The Hearing Examiner of the Office of Alien Property recommended that Reissner's claim be allowed as a debt in the amount of RM 273,507, together with interest at 4% from March 1, 1937, the date of transfer. The Hearing Examiner also recommended that this currency obligation be converted into dollars at the rate of RM 3.33 to $1.00, the exchange rate prevailing in 1948 when the claim was filed. On review, the Deputy Director of the Office of Alien Property agreed with the Hearing Examiner that a debt claim had been stated and that the outstanding debt at the time of transfer was RM 273,507. He ruled, however, that under the German Currency Conversion Law of 1948 this amount was to be converted into Deutsche Marks at the rate of 10 Reichsmarks for 1 Deutsche Mark, and that the Deutsche Marks were to be converted into dollars at the rate prevailing on the "judgment day." On December 23, 1957, the Attorney General, successor to the Alien Property Custodian, approved the Deputy Director's decision.

In his complaint for review of this decision in the District Court Reissner asserted that the amount of indebtedness as of March 1, 1937, was RM 651,331, that the debt was not subject to the German Currency Conversion Law, and that Reichsmarks should be converted into dollars at the rate of RM 2.50 to $1.00. He asked judgment for $260,533.24 with interest at 4% from March 1, 1937. Following the filing of the Attorney General's answer both parties moved for summary judgment.

The District Court sustained the finding of the Deputy Director that the Reichsmark debt was 273,507. It held, however, that the German Currency Conversion Law was inapplicable, ordered the debt converted at the rate of 3.33 Reichsmarks per dollar, and entered judgment for $82,134.23 plus interest at 4% from March 1, 1937. On appeal Reissner renews his contention that the net value of the property taken by Schering in 1937 was RM 651,331 and that the proper conversion ratio was RM 2.5 for $1.00. The Attorney General urges, inter alia, that the finding of the District Court with respect to the amount of the debt as of March 1, 1937, cannot be overturned because it is not clearly erroneous, and that the District Court erred in holding that the German Currency Conversion Law was inapplicable.

Both the Attorney General and the District Court determined that Reissner's claim against Schering was eligible as a "debt claim" within the meaning of Section 34 of the Trading With the Enemy Act, as amended, 50 U.S.C.A.Appendix, § 34, apparently because under German law the claim was a quasi-contractual one for money.
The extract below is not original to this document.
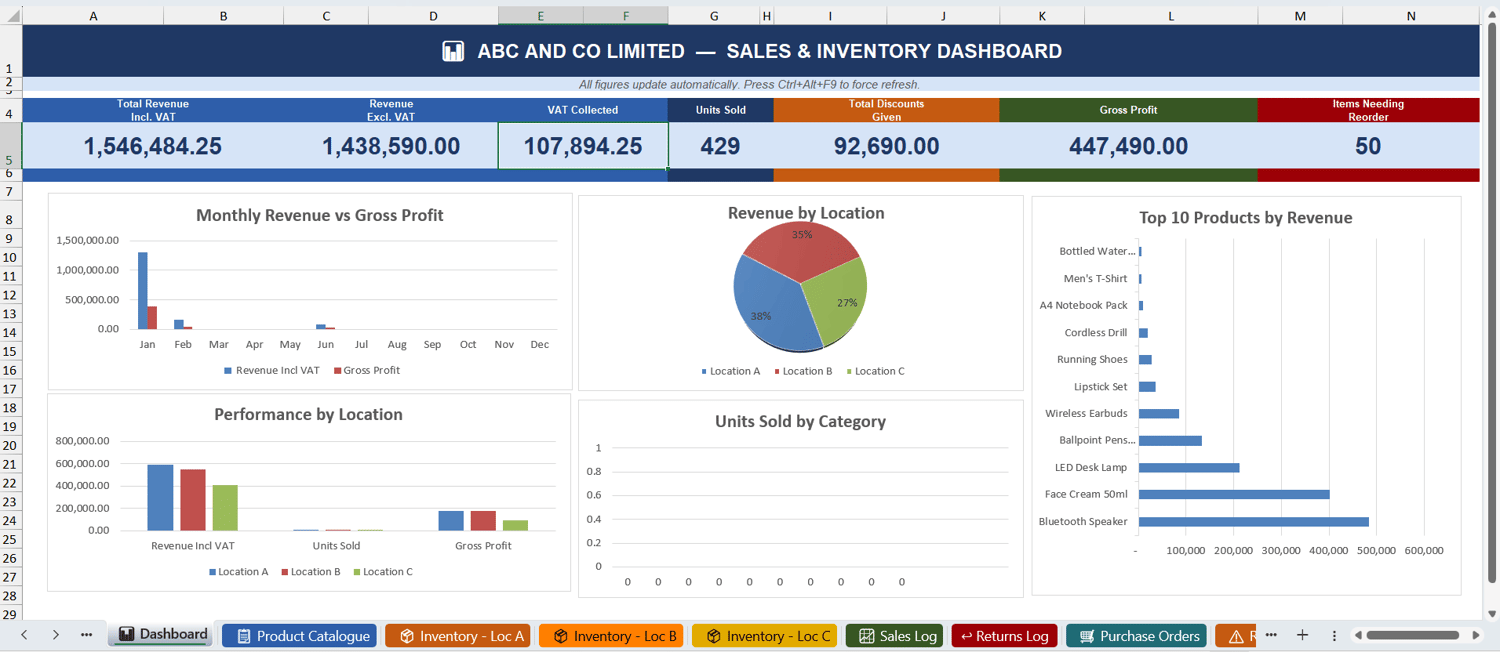The width and height of the screenshot is (1500, 652).
Task: Switch to Returns Log tab
Action: (1004, 636)
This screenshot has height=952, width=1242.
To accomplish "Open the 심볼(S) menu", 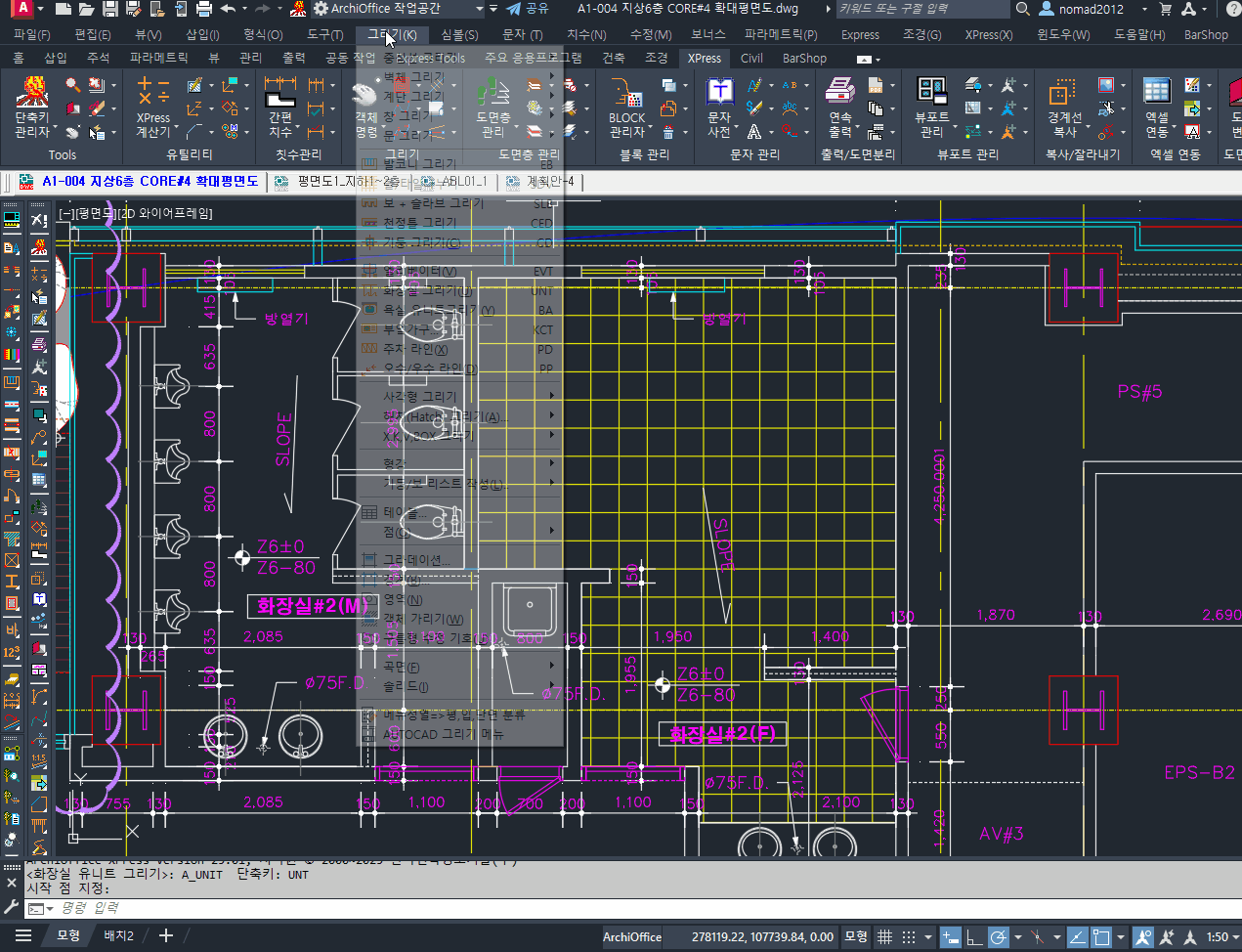I will (x=459, y=34).
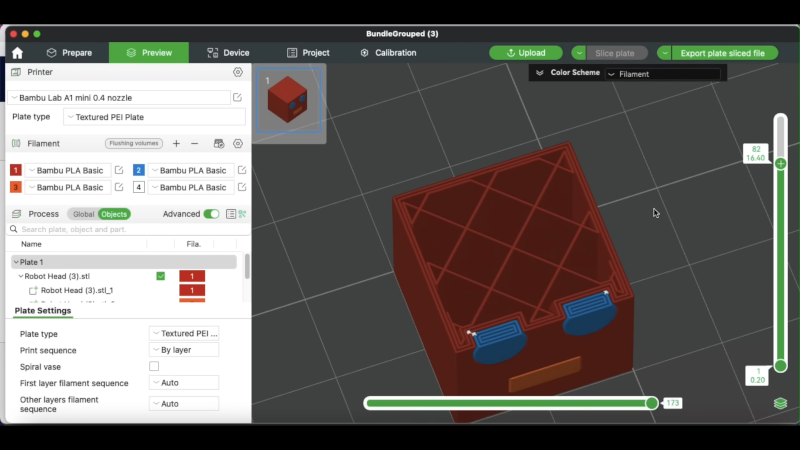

We accept the Government's concession here that Reissner has a "debt claim" in some amount which under Section 34 may be paid out of the assets of Schering vested in the Attorney General as successor to the Alien Property Custodian. Our first question then is whether the finding as to the amount of this claim, that is, the finding as to the value of the Anticoman assets on the date of transfer, should be overturned, as Reissner contends. I.

Section 34(c) of the Trading With the Enemy Act provides for the allowance or disallowance of debt claims by the Custodian after examination of such evidence as may be before him. *fn1 If the claimant is dissatisfied, he may under Section 34(e) *fn2 ask review of the disallowance by the District Court. The court may in its discretion take additional evidence upon a showing that the evidence was excluded by the Custodian, was not available to him, or could not reasonably have been presented to him. In the present case no additional evidence was offered to the District Court. Thus, the District Court, and we, may set aside the Attorney General's finding of value only if on the record before him it ...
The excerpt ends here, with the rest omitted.